======== PROVIDED INFORMATION

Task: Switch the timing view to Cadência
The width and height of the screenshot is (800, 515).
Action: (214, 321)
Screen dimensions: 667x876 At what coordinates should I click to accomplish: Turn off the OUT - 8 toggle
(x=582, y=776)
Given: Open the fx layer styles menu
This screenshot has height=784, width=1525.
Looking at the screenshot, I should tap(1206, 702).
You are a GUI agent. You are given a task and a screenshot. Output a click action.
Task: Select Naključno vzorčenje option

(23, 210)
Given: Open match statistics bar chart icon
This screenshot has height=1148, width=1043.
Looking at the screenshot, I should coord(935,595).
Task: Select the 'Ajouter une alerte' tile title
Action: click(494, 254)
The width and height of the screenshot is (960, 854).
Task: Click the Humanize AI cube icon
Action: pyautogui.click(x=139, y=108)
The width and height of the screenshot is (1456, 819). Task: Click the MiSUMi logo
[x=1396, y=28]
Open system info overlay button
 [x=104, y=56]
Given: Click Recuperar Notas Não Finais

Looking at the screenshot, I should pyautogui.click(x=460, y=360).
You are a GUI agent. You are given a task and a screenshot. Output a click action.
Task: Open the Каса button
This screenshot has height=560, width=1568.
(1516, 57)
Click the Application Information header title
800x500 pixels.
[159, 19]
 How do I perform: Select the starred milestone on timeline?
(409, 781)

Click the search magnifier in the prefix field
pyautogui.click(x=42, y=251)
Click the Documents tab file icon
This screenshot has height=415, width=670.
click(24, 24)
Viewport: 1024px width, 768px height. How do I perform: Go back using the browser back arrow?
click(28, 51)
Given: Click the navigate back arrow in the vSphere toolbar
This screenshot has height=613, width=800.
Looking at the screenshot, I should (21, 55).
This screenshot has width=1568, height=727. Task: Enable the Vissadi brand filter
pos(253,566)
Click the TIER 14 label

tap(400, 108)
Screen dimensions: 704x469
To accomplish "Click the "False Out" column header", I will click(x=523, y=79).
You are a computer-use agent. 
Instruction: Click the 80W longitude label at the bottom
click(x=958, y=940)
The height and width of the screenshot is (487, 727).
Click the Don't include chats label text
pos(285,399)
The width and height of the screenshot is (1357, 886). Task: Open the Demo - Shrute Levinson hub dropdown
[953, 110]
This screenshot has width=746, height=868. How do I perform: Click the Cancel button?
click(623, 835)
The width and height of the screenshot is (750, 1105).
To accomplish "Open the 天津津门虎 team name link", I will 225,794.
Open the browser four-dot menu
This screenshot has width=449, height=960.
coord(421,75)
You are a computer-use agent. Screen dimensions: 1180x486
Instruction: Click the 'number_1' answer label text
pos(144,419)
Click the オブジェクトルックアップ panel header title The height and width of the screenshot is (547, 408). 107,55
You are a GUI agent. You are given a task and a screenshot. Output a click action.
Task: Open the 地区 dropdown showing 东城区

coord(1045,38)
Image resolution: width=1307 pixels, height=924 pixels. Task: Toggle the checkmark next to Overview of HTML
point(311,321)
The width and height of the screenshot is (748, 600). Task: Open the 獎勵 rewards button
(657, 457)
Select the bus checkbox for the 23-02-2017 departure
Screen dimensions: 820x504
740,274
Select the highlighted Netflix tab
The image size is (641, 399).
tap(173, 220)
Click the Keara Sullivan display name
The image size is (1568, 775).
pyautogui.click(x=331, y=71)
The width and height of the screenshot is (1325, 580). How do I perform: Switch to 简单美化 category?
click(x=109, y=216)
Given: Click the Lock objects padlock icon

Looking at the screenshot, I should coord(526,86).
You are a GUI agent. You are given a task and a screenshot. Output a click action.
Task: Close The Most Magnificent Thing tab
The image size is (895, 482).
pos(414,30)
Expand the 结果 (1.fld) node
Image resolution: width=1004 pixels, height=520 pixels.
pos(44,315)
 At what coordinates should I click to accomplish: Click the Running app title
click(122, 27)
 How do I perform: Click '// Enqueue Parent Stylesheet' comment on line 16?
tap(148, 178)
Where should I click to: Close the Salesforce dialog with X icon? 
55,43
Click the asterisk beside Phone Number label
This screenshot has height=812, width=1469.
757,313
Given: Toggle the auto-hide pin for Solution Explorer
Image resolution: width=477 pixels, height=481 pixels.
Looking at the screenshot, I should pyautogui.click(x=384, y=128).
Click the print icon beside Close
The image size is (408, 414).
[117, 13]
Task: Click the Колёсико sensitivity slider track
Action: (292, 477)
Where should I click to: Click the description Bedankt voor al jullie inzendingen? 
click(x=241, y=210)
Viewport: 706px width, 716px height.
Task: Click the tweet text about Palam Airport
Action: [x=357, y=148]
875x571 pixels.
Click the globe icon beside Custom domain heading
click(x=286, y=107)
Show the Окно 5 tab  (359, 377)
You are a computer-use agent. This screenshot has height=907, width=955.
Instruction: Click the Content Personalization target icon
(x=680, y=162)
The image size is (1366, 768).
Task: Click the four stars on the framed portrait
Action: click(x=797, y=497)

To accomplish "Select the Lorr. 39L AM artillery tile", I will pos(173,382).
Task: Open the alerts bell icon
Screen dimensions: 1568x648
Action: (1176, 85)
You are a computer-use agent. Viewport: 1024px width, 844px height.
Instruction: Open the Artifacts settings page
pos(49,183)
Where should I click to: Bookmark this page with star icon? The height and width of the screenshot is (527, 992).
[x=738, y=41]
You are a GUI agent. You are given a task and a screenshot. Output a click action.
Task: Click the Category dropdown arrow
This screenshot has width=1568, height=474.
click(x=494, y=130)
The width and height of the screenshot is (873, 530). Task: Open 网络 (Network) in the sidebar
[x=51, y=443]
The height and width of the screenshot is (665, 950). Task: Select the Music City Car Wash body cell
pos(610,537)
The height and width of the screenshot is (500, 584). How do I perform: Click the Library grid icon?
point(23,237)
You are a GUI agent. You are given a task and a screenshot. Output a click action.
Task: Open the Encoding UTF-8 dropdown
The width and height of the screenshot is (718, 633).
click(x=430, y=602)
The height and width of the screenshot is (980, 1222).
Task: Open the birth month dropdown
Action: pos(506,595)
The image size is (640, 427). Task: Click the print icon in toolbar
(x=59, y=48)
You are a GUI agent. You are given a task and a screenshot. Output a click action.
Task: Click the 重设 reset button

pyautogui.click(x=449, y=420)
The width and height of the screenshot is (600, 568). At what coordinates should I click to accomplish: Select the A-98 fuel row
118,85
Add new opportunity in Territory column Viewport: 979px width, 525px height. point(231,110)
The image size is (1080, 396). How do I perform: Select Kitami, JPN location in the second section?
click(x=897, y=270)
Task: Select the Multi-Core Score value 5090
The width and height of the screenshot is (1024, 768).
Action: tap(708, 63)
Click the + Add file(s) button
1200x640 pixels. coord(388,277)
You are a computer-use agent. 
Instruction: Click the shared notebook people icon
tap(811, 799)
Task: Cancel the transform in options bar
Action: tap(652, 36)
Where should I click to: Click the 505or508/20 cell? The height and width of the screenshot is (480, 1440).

================

*WORK INSTRUCTION*
When you output the entries, keep every line exactly as it appears above.

*YOUR RESPONSE*
Task: Switch the timing view to Cadência
The width and height of the screenshot is (800, 515).
Action: (214, 321)
Screen dimensions: 667x876 At what coordinates should I click to accomplish: Turn off the OUT - 8 toggle
(x=582, y=776)
Given: Open the fx layer styles menu
This screenshot has height=784, width=1525.
Looking at the screenshot, I should tap(1206, 702).
You are a GUI agent. You are given a task and a screenshot. Output a click action.
Task: Select Naključno vzorčenje option

(23, 210)
Given: Open match statistics bar chart icon
This screenshot has height=1148, width=1043.
Looking at the screenshot, I should coord(935,595).
Task: Select the 'Ajouter une alerte' tile title
Action: click(494, 254)
The width and height of the screenshot is (960, 854).
Task: Click the Humanize AI cube icon
Action: pyautogui.click(x=139, y=108)
The width and height of the screenshot is (1456, 819). Task: Click the MiSUMi logo
[x=1396, y=28]
Open system info overlay button
 [x=104, y=56]
Given: Click Recuperar Notas Não Finais

Looking at the screenshot, I should pyautogui.click(x=460, y=360).
You are a GUI agent. You are given a task and a screenshot. Output a click action.
Task: Open the Каса button
This screenshot has height=560, width=1568.
(1516, 57)
Click the Application Information header title
800x500 pixels.
[159, 19]
 How do I perform: Select the starred milestone on timeline?
(409, 781)

Click the search magnifier in the prefix field
pyautogui.click(x=42, y=251)
Click the Documents tab file icon
This screenshot has height=415, width=670.
click(24, 24)
Viewport: 1024px width, 768px height. How do I perform: Go back using the browser back arrow?
click(28, 51)
Given: Click the navigate back arrow in the vSphere toolbar
This screenshot has height=613, width=800.
Looking at the screenshot, I should (21, 55).
This screenshot has width=1568, height=727. Task: Enable the Vissadi brand filter
pos(253,566)
Click the TIER 14 label

tap(400, 108)
Screen dimensions: 704x469
To accomplish "Click the "False Out" column header", I will click(x=523, y=79).
You are a computer-use agent. 
Instruction: Click the 80W longitude label at the bottom
click(x=958, y=940)
The height and width of the screenshot is (487, 727).
Click the Don't include chats label text
pos(285,399)
The width and height of the screenshot is (1357, 886). Task: Open the Demo - Shrute Levinson hub dropdown
[953, 110]
This screenshot has width=746, height=868. How do I perform: Click the Cancel button?
click(623, 835)
The width and height of the screenshot is (750, 1105).
To accomplish "Open the 天津津门虎 team name link", I will 225,794.
Open the browser four-dot menu
This screenshot has width=449, height=960.
coord(421,75)
You are a computer-use agent. Screen dimensions: 1180x486
Instruction: Click the 'number_1' answer label text
pos(144,419)
Click the オブジェクトルックアップ panel header title The height and width of the screenshot is (547, 408). 107,55
You are a GUI agent. You are given a task and a screenshot. Output a click action.
Task: Open the 地区 dropdown showing 东城区

coord(1045,38)
Image resolution: width=1307 pixels, height=924 pixels. Task: Toggle the checkmark next to Overview of HTML
point(311,321)
The width and height of the screenshot is (748, 600). Task: Open the 獎勵 rewards button
(657, 457)
Select the bus checkbox for the 23-02-2017 departure
Screen dimensions: 820x504
740,274
Select the highlighted Netflix tab
The image size is (641, 399).
tap(173, 220)
Click the Keara Sullivan display name
The image size is (1568, 775).
pyautogui.click(x=331, y=71)
The width and height of the screenshot is (1325, 580). How do I perform: Switch to 简单美化 category?
click(x=109, y=216)
Given: Click the Lock objects padlock icon

Looking at the screenshot, I should coord(526,86).
You are a GUI agent. You are given a task and a screenshot. Output a click action.
Task: Close The Most Magnificent Thing tab
The image size is (895, 482).
pos(414,30)
Expand the 结果 (1.fld) node
Image resolution: width=1004 pixels, height=520 pixels.
pos(44,315)
 At what coordinates should I click to accomplish: Click the Running app title
click(122, 27)
 How do I perform: Click '// Enqueue Parent Stylesheet' comment on line 16?
tap(148, 178)
Where should I click to: Close the Salesforce dialog with X icon? 
55,43
Click the asterisk beside Phone Number label
This screenshot has height=812, width=1469.
757,313
Given: Toggle the auto-hide pin for Solution Explorer
Image resolution: width=477 pixels, height=481 pixels.
Looking at the screenshot, I should pyautogui.click(x=384, y=128).
Click the print icon beside Close
The image size is (408, 414).
[117, 13]
Task: Click the Колёсико sensitivity slider track
Action: (292, 477)
Where should I click to: Click the description Bedankt voor al jullie inzendingen? 
click(x=241, y=210)
Viewport: 706px width, 716px height.
Task: Click the tweet text about Palam Airport
Action: [x=357, y=148]
875x571 pixels.
Click the globe icon beside Custom domain heading
click(x=286, y=107)
Show the Окно 5 tab  (359, 377)
You are a computer-use agent. This screenshot has height=907, width=955.
Instruction: Click the Content Personalization target icon
(x=680, y=162)
The image size is (1366, 768).
Task: Click the four stars on the framed portrait
Action: click(x=797, y=497)

To accomplish "Select the Lorr. 39L AM artillery tile", I will pos(173,382).
Task: Open the alerts bell icon
Screen dimensions: 1568x648
Action: (1176, 85)
You are a computer-use agent. Viewport: 1024px width, 844px height.
Instruction: Open the Artifacts settings page
pos(49,183)
Where should I click to: Bookmark this page with star icon? The height and width of the screenshot is (527, 992).
[x=738, y=41]
You are a GUI agent. You are given a task and a screenshot. Output a click action.
Task: Click the Category dropdown arrow
This screenshot has width=1568, height=474.
click(x=494, y=130)
The width and height of the screenshot is (873, 530). Task: Open 网络 (Network) in the sidebar
[x=51, y=443]
The height and width of the screenshot is (665, 950). Task: Select the Music City Car Wash body cell
pos(610,537)
The height and width of the screenshot is (500, 584). How do I perform: Click the Library grid icon?
point(23,237)
You are a GUI agent. You are given a task and a screenshot. Output a click action.
Task: Open the Encoding UTF-8 dropdown
The width and height of the screenshot is (718, 633).
click(x=430, y=602)
The height and width of the screenshot is (980, 1222).
Task: Open the birth month dropdown
Action: pos(506,595)
The image size is (640, 427). Task: Click the print icon in toolbar
(x=59, y=48)
You are a GUI agent. You are given a task and a screenshot. Output a click action.
Task: Click the 重设 reset button

pyautogui.click(x=449, y=420)
The width and height of the screenshot is (600, 568). At what coordinates should I click to accomplish: Select the A-98 fuel row
118,85
Add new opportunity in Territory column Viewport: 979px width, 525px height. point(231,110)
The image size is (1080, 396). How do I perform: Select Kitami, JPN location in the second section?
click(x=897, y=270)
Task: Select the Multi-Core Score value 5090
The width and height of the screenshot is (1024, 768).
Action: tap(708, 63)
Click the + Add file(s) button
1200x640 pixels. coord(388,277)
You are a computer-use agent. 
Instruction: Click the shared notebook people icon
tap(811, 799)
Task: Cancel the transform in options bar
Action: tap(652, 36)
Where should I click to: Click the 505or508/20 cell? The height and width of the screenshot is (480, 1440).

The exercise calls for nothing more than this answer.